America’s Housing Crisis Rolls On Unabated

Surprise! Existing US home sales tumbled in June amid high prices and high rates.

It’s the same story month after tedious month. The 5.4% decline registered in June was nearly double the expected drop and pushed the annual sales pace below 4 million.

Since February of 2022, existing home sales have managed just six monthly gains.

As the figure shows, the pace is moribund. The market’s frozen.

That, despite the most inventory in years. Nationally, inventories were up more than 23% YoY at month-end. At 4.1, months’ supply was up one full month versus the same period a year ago. The NAR noted that June of 2024 was the first time unsold inventory printed a four-handle since May of 2020.

But it’s not making much of a difference for sales. Buyers are just waiting. Waiting, watching and, one imagines, despairing. The median price registered a new all-time high in June, at $426,900.

The 4.1% YoY advance was the 12th straight.

As usual, NAR chief economist Lawrence Yun tried to put a positive spin on what I’m hard pressed to describe as anything other than a vexing situation for millions of aspiring US homeowners.

“We’re seeing a slow shift from a seller’s market to a buyer’s market,” Yun said Tuesday. “Homes are sitting on the market a bit longer, sellers are receiving fewer offers… and inventory is definitively rising on a national basis.”

That’s all fine and good, but so far, prices aren’t responding to higher inventory and it’s not bidding wars propping them (prices) up.

Hope springs eternal, though.
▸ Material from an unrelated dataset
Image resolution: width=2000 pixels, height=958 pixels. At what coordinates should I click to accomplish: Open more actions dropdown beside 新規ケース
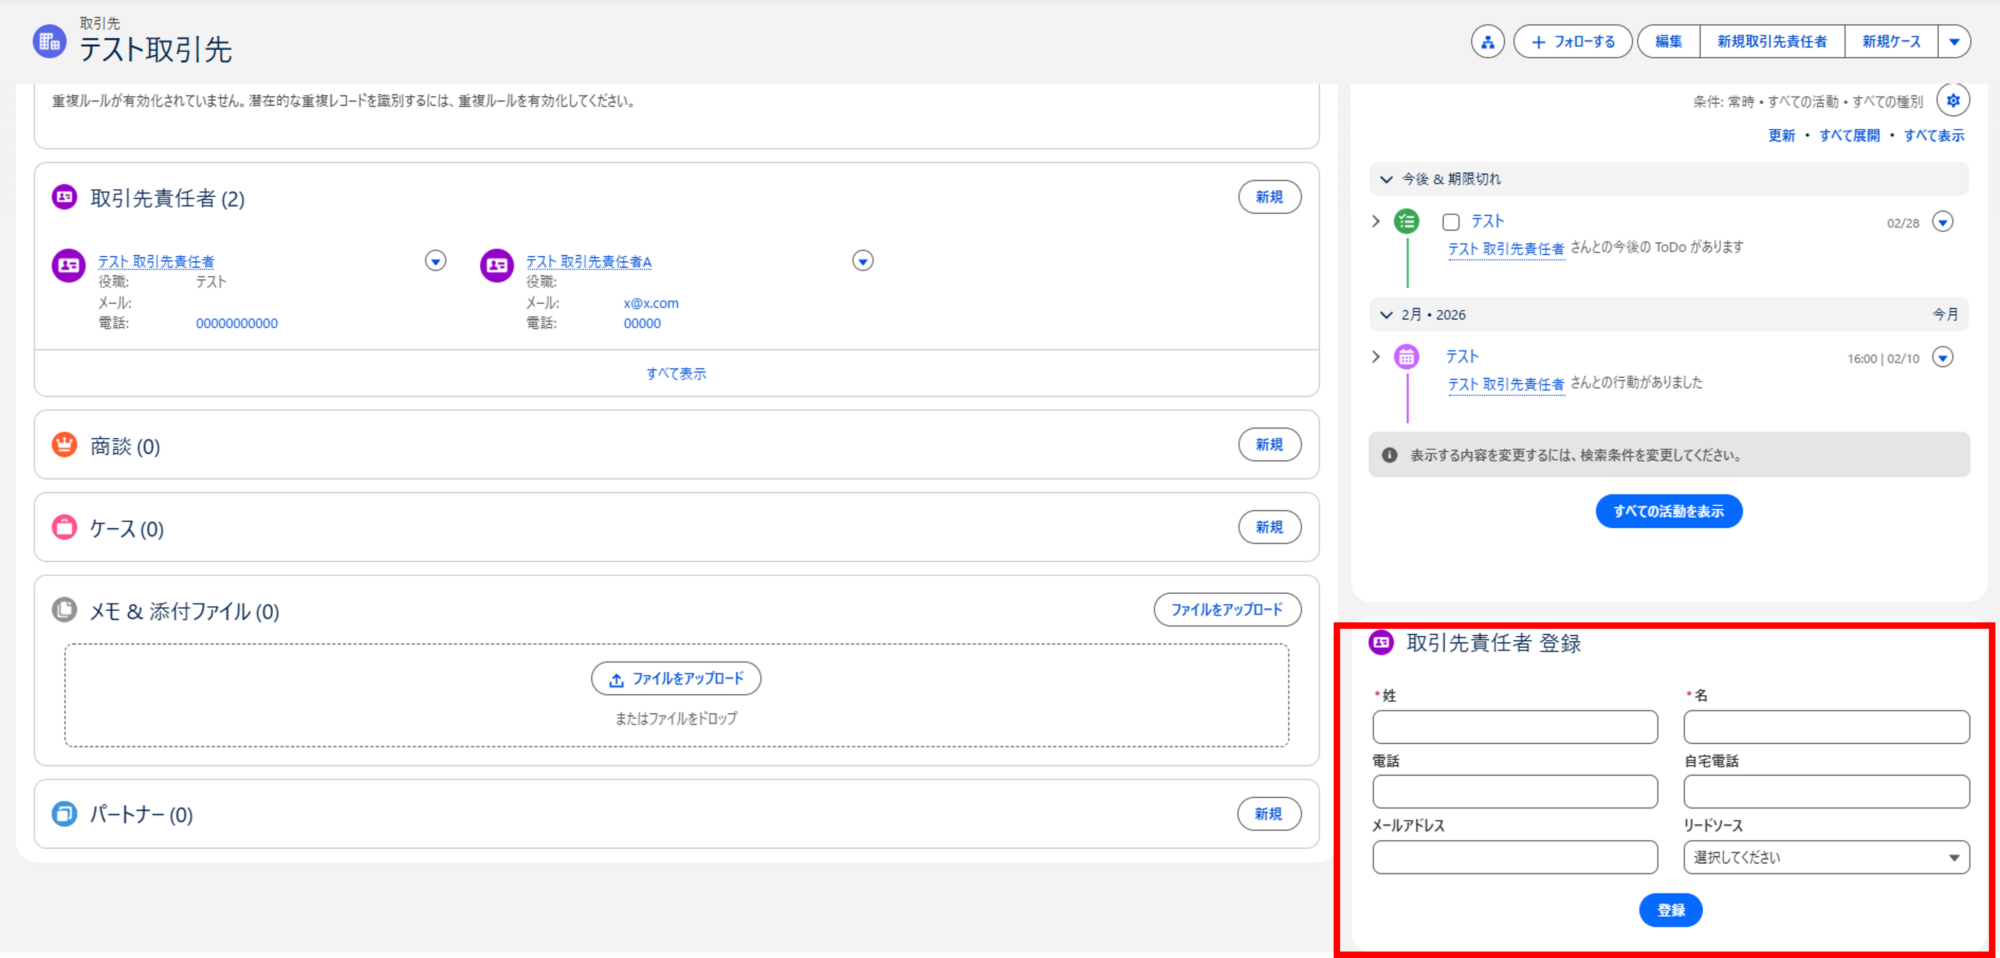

At least if you’re Yun, God bless him. “Supply and demand dynamics are nearing a balanced condition,” he went on. “Even as the median home price reached a new record high, further large accelerations are unlikely.”

BMO’s US rates team summed it up. “Unlike during the housing crisis, the current slowdown in activity hasn’t been accompanied by the dramatic drop in prices one might otherwise have anticipated,” the bank’s Ian Lyngen said Tuesday. “It’s a well-traveled narrative at this point [but] the pandemic-era decline in mortgage rates allowed borrowers to lock in extremely low 30-year fixed financing and left many homeowners unwilling to consider moving, thereby limiting supply and allowing prices to remain elevated even as mortgage rates undermine affordability.”